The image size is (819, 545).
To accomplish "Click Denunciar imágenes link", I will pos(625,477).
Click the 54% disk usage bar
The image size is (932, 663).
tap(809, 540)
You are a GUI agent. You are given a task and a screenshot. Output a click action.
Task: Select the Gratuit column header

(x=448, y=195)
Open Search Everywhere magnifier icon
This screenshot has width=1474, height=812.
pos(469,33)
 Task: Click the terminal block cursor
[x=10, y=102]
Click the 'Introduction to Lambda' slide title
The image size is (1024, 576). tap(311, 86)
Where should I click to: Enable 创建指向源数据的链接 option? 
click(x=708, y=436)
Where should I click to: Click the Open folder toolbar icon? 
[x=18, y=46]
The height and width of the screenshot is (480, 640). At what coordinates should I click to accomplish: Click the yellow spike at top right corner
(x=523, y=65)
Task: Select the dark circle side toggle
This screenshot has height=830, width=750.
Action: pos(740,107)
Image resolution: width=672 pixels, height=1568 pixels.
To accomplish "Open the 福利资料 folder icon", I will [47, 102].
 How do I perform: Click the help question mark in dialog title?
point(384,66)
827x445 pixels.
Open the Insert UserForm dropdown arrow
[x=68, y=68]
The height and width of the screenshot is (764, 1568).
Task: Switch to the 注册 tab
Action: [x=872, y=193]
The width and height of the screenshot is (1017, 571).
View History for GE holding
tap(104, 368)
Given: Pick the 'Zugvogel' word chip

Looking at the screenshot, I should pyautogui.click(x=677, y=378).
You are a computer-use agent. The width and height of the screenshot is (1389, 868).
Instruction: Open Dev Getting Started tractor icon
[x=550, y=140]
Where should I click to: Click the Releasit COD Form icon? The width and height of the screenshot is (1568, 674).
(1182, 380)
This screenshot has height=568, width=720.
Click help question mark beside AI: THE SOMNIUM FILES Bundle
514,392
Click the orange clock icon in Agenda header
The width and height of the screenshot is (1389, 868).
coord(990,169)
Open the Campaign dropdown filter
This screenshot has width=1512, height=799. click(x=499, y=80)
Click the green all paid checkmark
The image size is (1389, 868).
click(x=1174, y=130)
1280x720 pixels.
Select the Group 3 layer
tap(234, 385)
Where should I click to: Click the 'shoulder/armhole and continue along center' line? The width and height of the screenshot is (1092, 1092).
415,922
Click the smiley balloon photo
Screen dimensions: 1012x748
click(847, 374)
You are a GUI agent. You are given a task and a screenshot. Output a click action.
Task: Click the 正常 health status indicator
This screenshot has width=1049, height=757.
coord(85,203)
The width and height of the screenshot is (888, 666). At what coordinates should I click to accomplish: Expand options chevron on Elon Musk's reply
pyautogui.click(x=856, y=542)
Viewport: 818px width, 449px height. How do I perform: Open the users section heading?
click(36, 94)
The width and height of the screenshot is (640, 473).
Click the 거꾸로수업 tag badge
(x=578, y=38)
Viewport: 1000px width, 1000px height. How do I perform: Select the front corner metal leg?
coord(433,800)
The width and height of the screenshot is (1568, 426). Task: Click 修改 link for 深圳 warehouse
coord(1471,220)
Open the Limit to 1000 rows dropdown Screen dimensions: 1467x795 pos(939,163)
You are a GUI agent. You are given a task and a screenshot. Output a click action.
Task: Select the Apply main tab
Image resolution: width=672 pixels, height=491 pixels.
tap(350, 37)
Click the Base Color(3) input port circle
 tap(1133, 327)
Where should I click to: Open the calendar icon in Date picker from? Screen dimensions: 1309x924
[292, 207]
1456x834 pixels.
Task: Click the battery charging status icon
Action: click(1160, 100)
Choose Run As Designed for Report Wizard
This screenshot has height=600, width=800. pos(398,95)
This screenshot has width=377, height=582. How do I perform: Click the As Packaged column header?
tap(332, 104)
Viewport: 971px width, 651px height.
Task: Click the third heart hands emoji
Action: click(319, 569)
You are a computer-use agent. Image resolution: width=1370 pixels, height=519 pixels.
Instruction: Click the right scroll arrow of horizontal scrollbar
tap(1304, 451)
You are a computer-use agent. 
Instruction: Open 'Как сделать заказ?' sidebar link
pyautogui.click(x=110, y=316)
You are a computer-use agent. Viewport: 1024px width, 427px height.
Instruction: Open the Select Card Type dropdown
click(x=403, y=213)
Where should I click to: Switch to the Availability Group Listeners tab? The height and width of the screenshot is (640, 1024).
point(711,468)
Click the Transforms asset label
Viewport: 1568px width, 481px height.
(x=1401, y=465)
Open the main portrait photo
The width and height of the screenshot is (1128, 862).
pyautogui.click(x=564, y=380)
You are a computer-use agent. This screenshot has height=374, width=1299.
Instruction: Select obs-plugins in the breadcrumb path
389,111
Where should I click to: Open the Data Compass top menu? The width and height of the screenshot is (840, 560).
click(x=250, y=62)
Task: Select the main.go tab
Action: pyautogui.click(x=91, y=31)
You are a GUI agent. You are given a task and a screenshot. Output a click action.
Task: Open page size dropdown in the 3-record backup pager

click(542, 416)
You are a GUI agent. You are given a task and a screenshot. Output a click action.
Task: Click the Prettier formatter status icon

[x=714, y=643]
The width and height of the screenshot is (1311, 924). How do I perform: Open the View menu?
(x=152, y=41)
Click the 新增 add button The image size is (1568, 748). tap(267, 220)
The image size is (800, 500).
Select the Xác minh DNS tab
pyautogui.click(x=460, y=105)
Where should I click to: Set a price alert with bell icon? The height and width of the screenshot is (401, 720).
◇ ◇ ◇ ◇
Your goal | Print each entry above word for word, leaving none out.

Exercise result |
The image size is (819, 545).
To accomplish "Click Denunciar imágenes link", I will pos(625,477).
Click the 54% disk usage bar
The image size is (932, 663).
tap(809, 540)
You are a GUI agent. You are given a task and a screenshot. Output a click action.
Task: Select the Gratuit column header

(x=448, y=195)
Open Search Everywhere magnifier icon
This screenshot has width=1474, height=812.
pos(469,33)
 Task: Click the terminal block cursor
[x=10, y=102]
Click the 'Introduction to Lambda' slide title
The image size is (1024, 576). tap(311, 86)
Where should I click to: Enable 创建指向源数据的链接 option? 
click(x=708, y=436)
Where should I click to: Click the Open folder toolbar icon? 
[x=18, y=46]
The height and width of the screenshot is (480, 640). At what coordinates should I click to accomplish: Click the yellow spike at top right corner
(x=523, y=65)
Task: Select the dark circle side toggle
This screenshot has height=830, width=750.
Action: pos(740,107)
Image resolution: width=672 pixels, height=1568 pixels.
To accomplish "Open the 福利资料 folder icon", I will [47, 102].
 How do I perform: Click the help question mark in dialog title?
point(384,66)
827x445 pixels.
Open the Insert UserForm dropdown arrow
[x=68, y=68]
The height and width of the screenshot is (764, 1568).
Task: Switch to the 注册 tab
Action: [x=872, y=193]
The width and height of the screenshot is (1017, 571).
View History for GE holding
tap(104, 368)
Given: Pick the 'Zugvogel' word chip

Looking at the screenshot, I should pyautogui.click(x=677, y=378).
You are a computer-use agent. The width and height of the screenshot is (1389, 868).
Instruction: Open Dev Getting Started tractor icon
[x=550, y=140]
Where should I click to: Click the Releasit COD Form icon? The width and height of the screenshot is (1568, 674).
(1182, 380)
This screenshot has height=568, width=720.
Click help question mark beside AI: THE SOMNIUM FILES Bundle
514,392
Click the orange clock icon in Agenda header
The width and height of the screenshot is (1389, 868).
coord(990,169)
Open the Campaign dropdown filter
This screenshot has width=1512, height=799. click(x=499, y=80)
Click the green all paid checkmark
The image size is (1389, 868).
click(x=1174, y=130)
1280x720 pixels.
Select the Group 3 layer
tap(234, 385)
Where should I click to: Click the 'shoulder/armhole and continue along center' line? The width and height of the screenshot is (1092, 1092).
415,922
Click the smiley balloon photo
Screen dimensions: 1012x748
click(847, 374)
You are a GUI agent. You are given a task and a screenshot. Output a click action.
Task: Click the 正常 health status indicator
This screenshot has width=1049, height=757.
coord(85,203)
The width and height of the screenshot is (888, 666). At what coordinates should I click to accomplish: Expand options chevron on Elon Musk's reply
pyautogui.click(x=856, y=542)
Viewport: 818px width, 449px height. How do I perform: Open the users section heading?
click(36, 94)
The width and height of the screenshot is (640, 473).
Click the 거꾸로수업 tag badge
(x=578, y=38)
Viewport: 1000px width, 1000px height. How do I perform: Select the front corner metal leg?
coord(433,800)
The width and height of the screenshot is (1568, 426). Task: Click 修改 link for 深圳 warehouse
coord(1471,220)
Open the Limit to 1000 rows dropdown Screen dimensions: 1467x795 pos(939,163)
You are a GUI agent. You are given a task and a screenshot. Output a click action.
Task: Select the Apply main tab
Image resolution: width=672 pixels, height=491 pixels.
tap(350, 37)
Click the Base Color(3) input port circle
 tap(1133, 327)
Where should I click to: Open the calendar icon in Date picker from? Screen dimensions: 1309x924
[292, 207]
1456x834 pixels.
Task: Click the battery charging status icon
Action: click(1160, 100)
Choose Run As Designed for Report Wizard
This screenshot has height=600, width=800. pos(398,95)
This screenshot has width=377, height=582. How do I perform: Click the As Packaged column header?
tap(332, 104)
Viewport: 971px width, 651px height.
Task: Click the third heart hands emoji
Action: click(319, 569)
You are a computer-use agent. Image resolution: width=1370 pixels, height=519 pixels.
Instruction: Click the right scroll arrow of horizontal scrollbar
tap(1304, 451)
You are a computer-use agent. 
Instruction: Open 'Как сделать заказ?' sidebar link
pyautogui.click(x=110, y=316)
You are a computer-use agent. Viewport: 1024px width, 427px height.
Instruction: Open the Select Card Type dropdown
click(x=403, y=213)
Where should I click to: Switch to the Availability Group Listeners tab? The height and width of the screenshot is (640, 1024).
point(711,468)
Click the Transforms asset label
Viewport: 1568px width, 481px height.
(x=1401, y=465)
Open the main portrait photo
The width and height of the screenshot is (1128, 862).
pyautogui.click(x=564, y=380)
You are a computer-use agent. This screenshot has height=374, width=1299.
Instruction: Select obs-plugins in the breadcrumb path
389,111
Where should I click to: Open the Data Compass top menu? The width and height of the screenshot is (840, 560).
click(x=250, y=62)
Task: Select the main.go tab
Action: pyautogui.click(x=91, y=31)
You are a GUI agent. You are given a task and a screenshot. Output a click action.
Task: Open page size dropdown in the 3-record backup pager

click(542, 416)
You are a GUI agent. You are given a task and a screenshot. Output a click action.
Task: Click the Prettier formatter status icon

[x=714, y=643]
The width and height of the screenshot is (1311, 924). How do I perform: Open the View menu?
(x=152, y=41)
Click the 新增 add button The image size is (1568, 748). tap(267, 220)
The image size is (800, 500).
Select the Xác minh DNS tab
pyautogui.click(x=460, y=105)
Where should I click to: Set a price alert with bell icon? The height and width of the screenshot is (401, 720).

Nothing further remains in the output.